§ **STATED EXERCISE**
Replace "icon" with "button" in the entries from the line with "Remove Battery Percentage" up to and including the line with "Where should I", and give those lines back with nothing else changed. Leave the pictures out.

§ **GIVEN ENTRIES**
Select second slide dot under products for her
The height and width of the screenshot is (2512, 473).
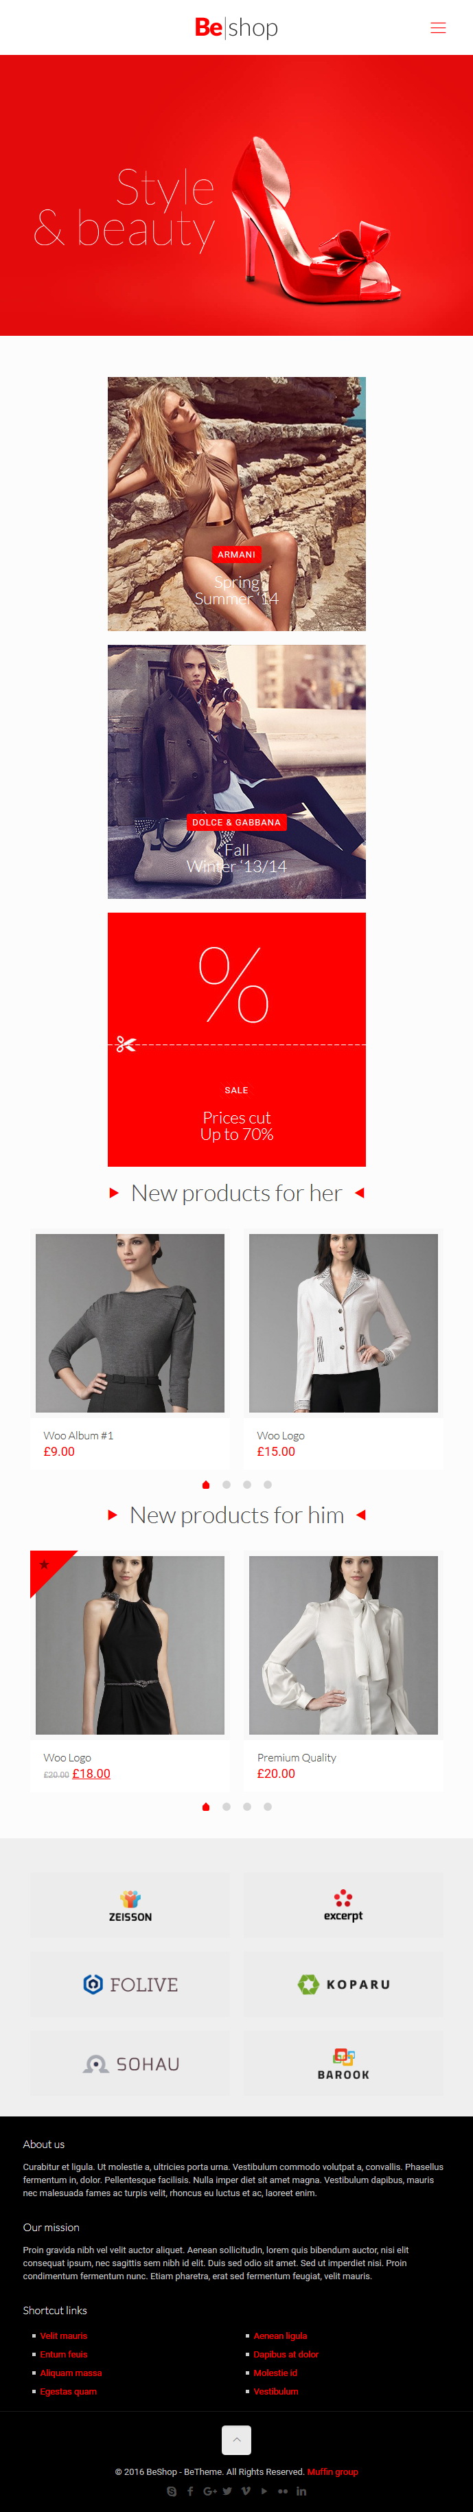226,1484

--

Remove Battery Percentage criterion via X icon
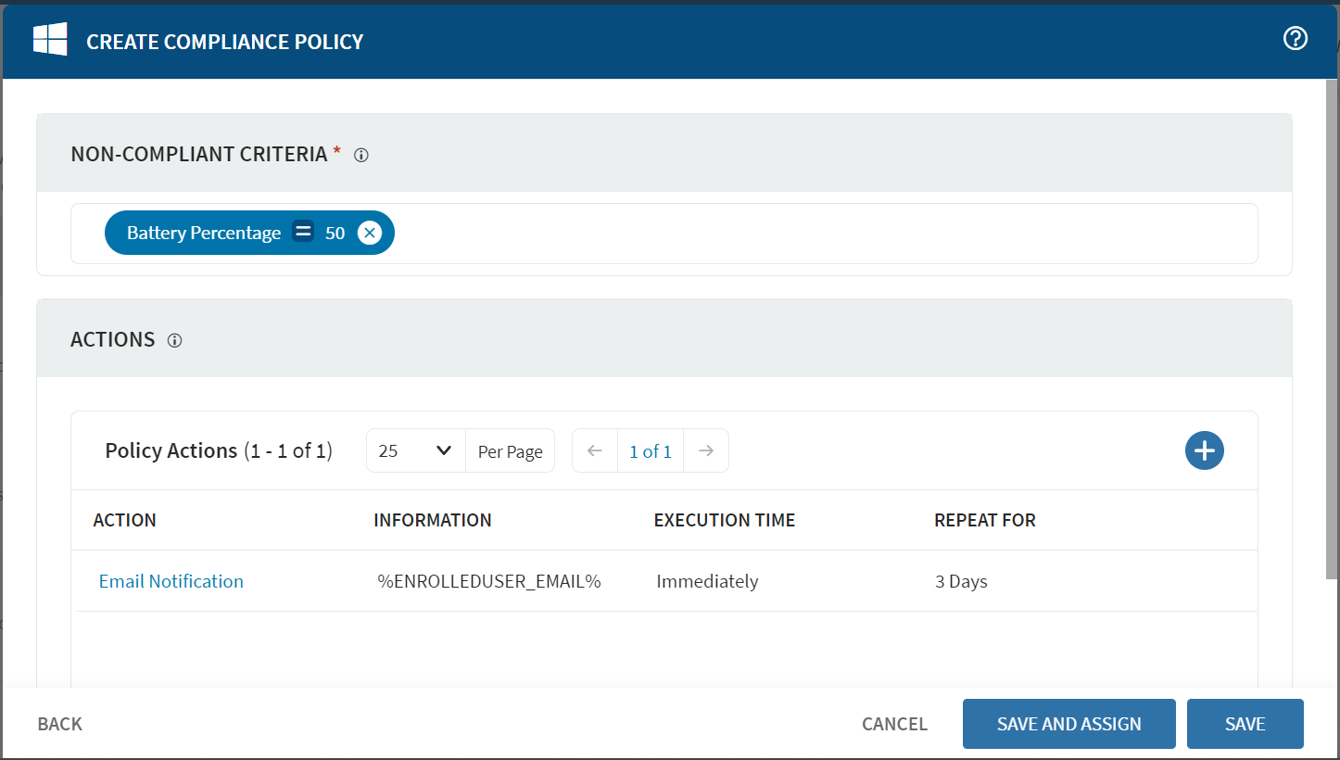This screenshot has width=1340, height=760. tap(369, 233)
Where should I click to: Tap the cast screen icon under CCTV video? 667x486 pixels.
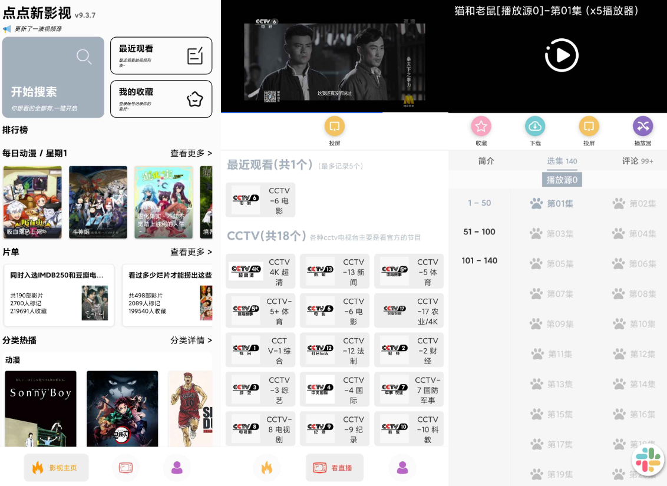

§ **REPLY**
Remove Battery Percentage criterion via X button
This screenshot has width=1340, height=760. tap(369, 233)
Where should I click to: Tap the cast screen button under CCTV video? 667x486 pixels.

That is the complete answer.